22 Sep Celebrating Fall With Vivaldi
Happy first day of autumn!
For us, autumn makes us think of the smells of baked pumpkin and warm apple cider and the sights of dark nights and wind blowing through trees.
But what does fall sound like?
We think, however, that autumn belongs to Antonio Vivaldi, the Italian baroque composer who penned the wildly successful “The Four Seasons.” The violin concertos are so deeply embedded in modern culture that all of us are familiar with the song even if we don’t regularly listen to classical music.
To celebrate the first day of fall, we are shedding some light into the Autumn portion of “The Four Seasons.” Next time you’re listening to this music consider these interesting facts:
1. Vivaldi published “The Four Seasons” in 1725.
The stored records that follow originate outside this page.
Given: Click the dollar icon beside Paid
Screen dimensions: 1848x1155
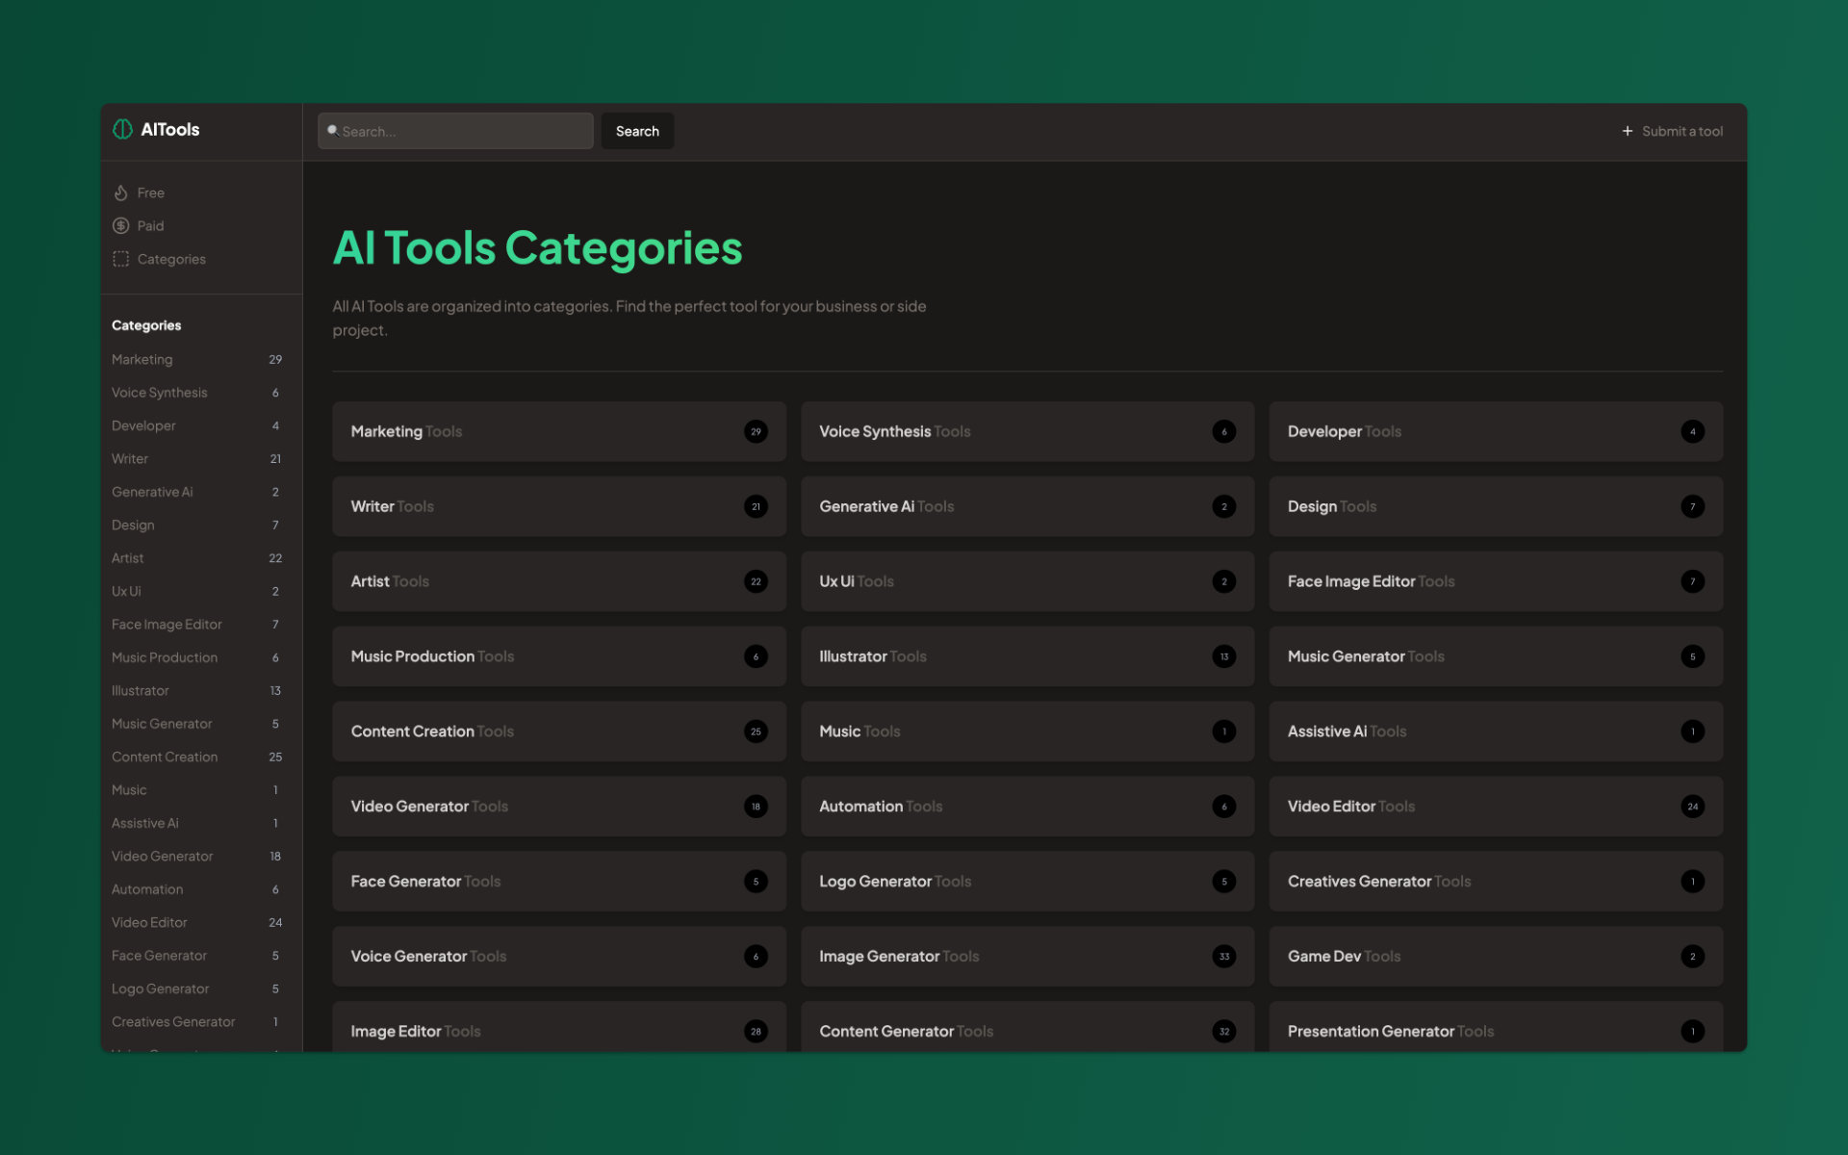Looking at the screenshot, I should pyautogui.click(x=121, y=225).
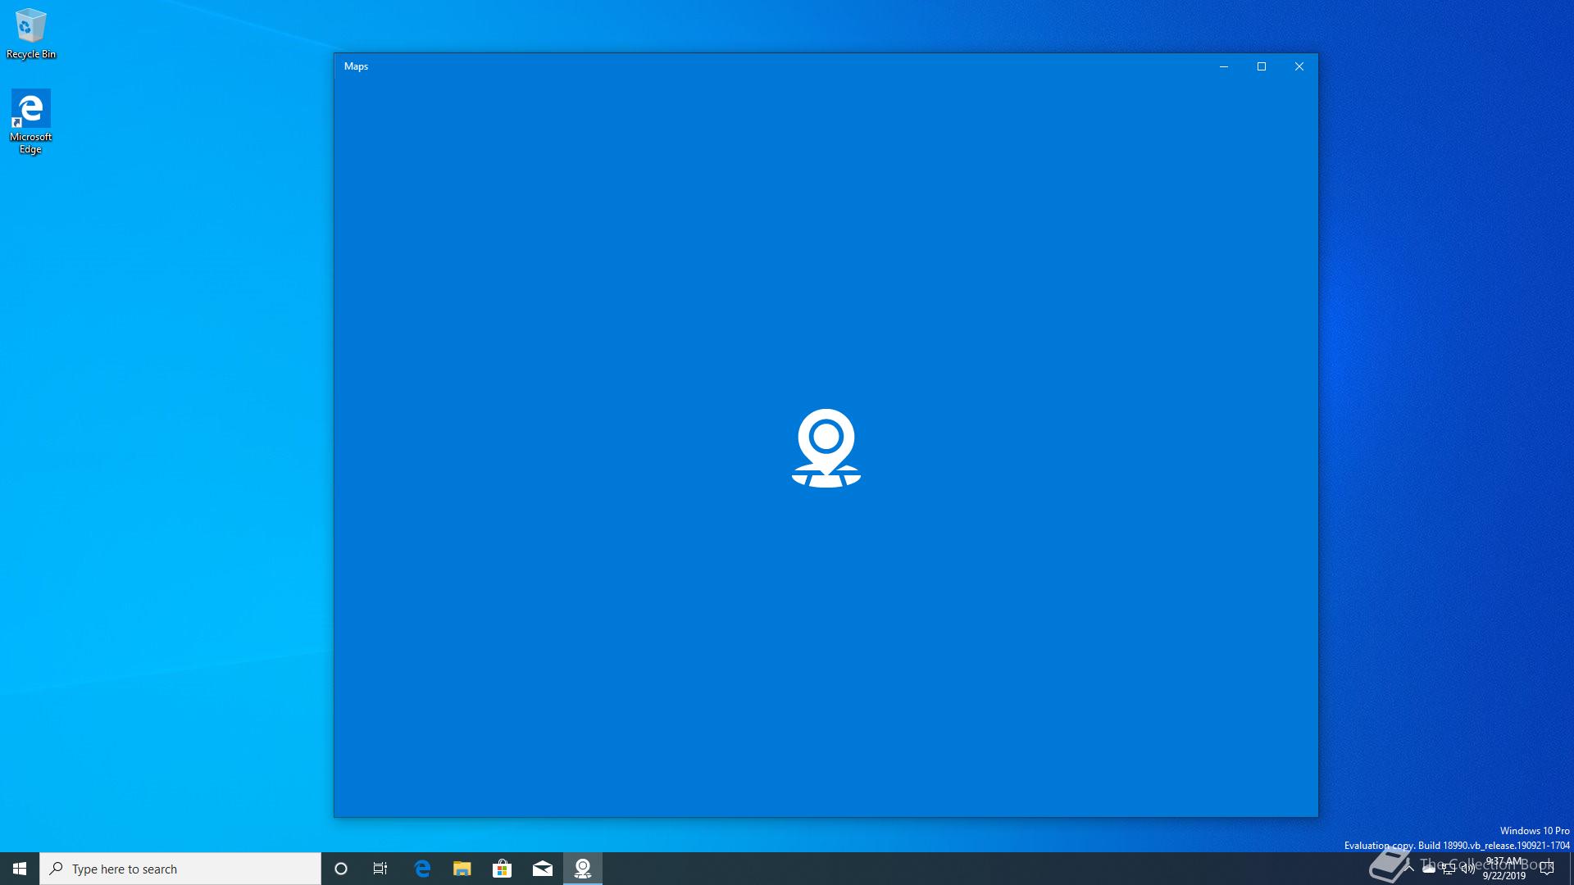Click the Maps splash location pin logo

[826, 447]
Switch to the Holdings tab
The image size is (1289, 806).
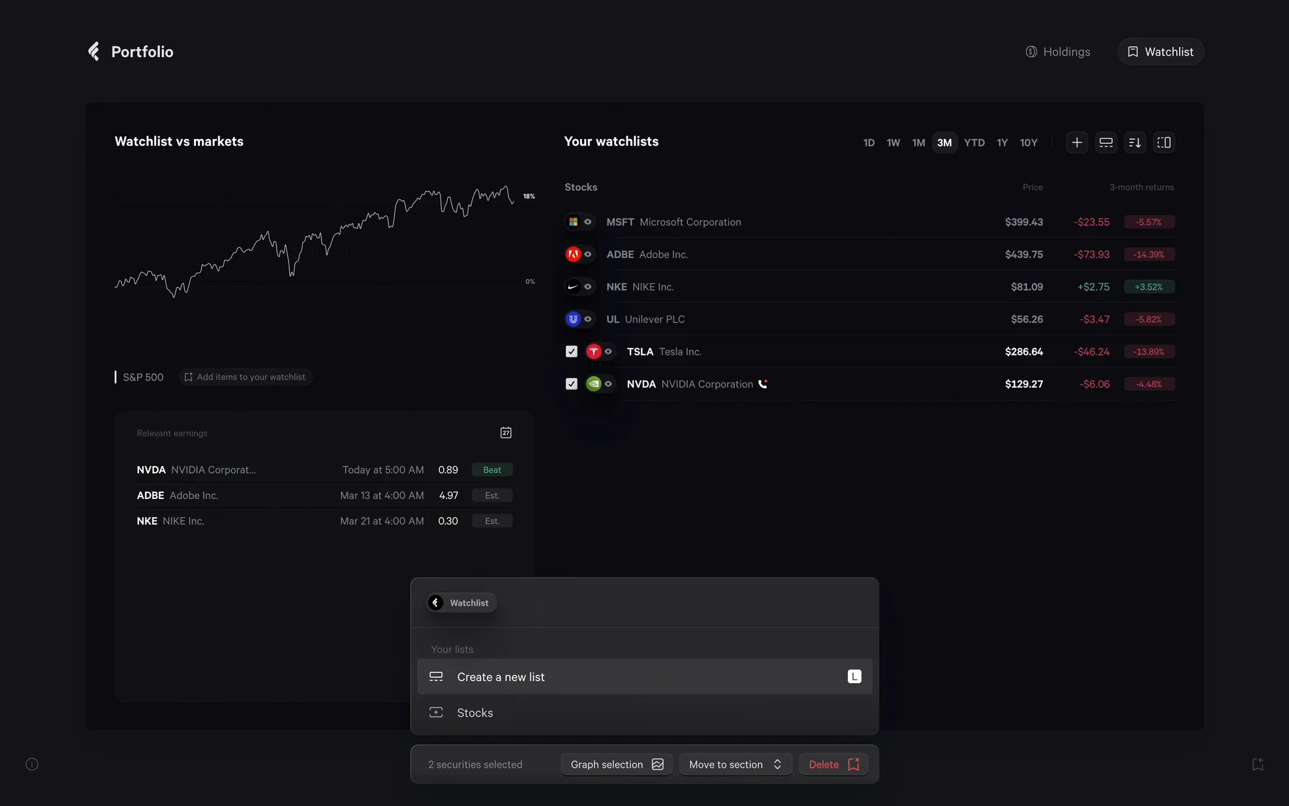point(1058,52)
2. “The Four Seasons” title was not the original name. Instead is was simply referred to as “Op. 8” and belonged to a larger set of 12 concertos known in English as “The Contest Between Harmony and Invention.”
3. It was immediately disliked by the public who thought it was too modern and gimmicky.
4. A sonnet — most likely penned by Vivaldi — accompanies each concerto, to help listeners understand the meaning of the music. The autumn sonnet begins with peasants celebrating a bountiful harvest. The celebration then turns into drunkenness and a long slumber. The final stanza centers on wild animals unsuccessfully evading hunters. You can read the full text of the sonnet here.
5. Each season follows the same pattern: fast-slow-fast. Or, in more musical terms allegro-adagio molto-allegro.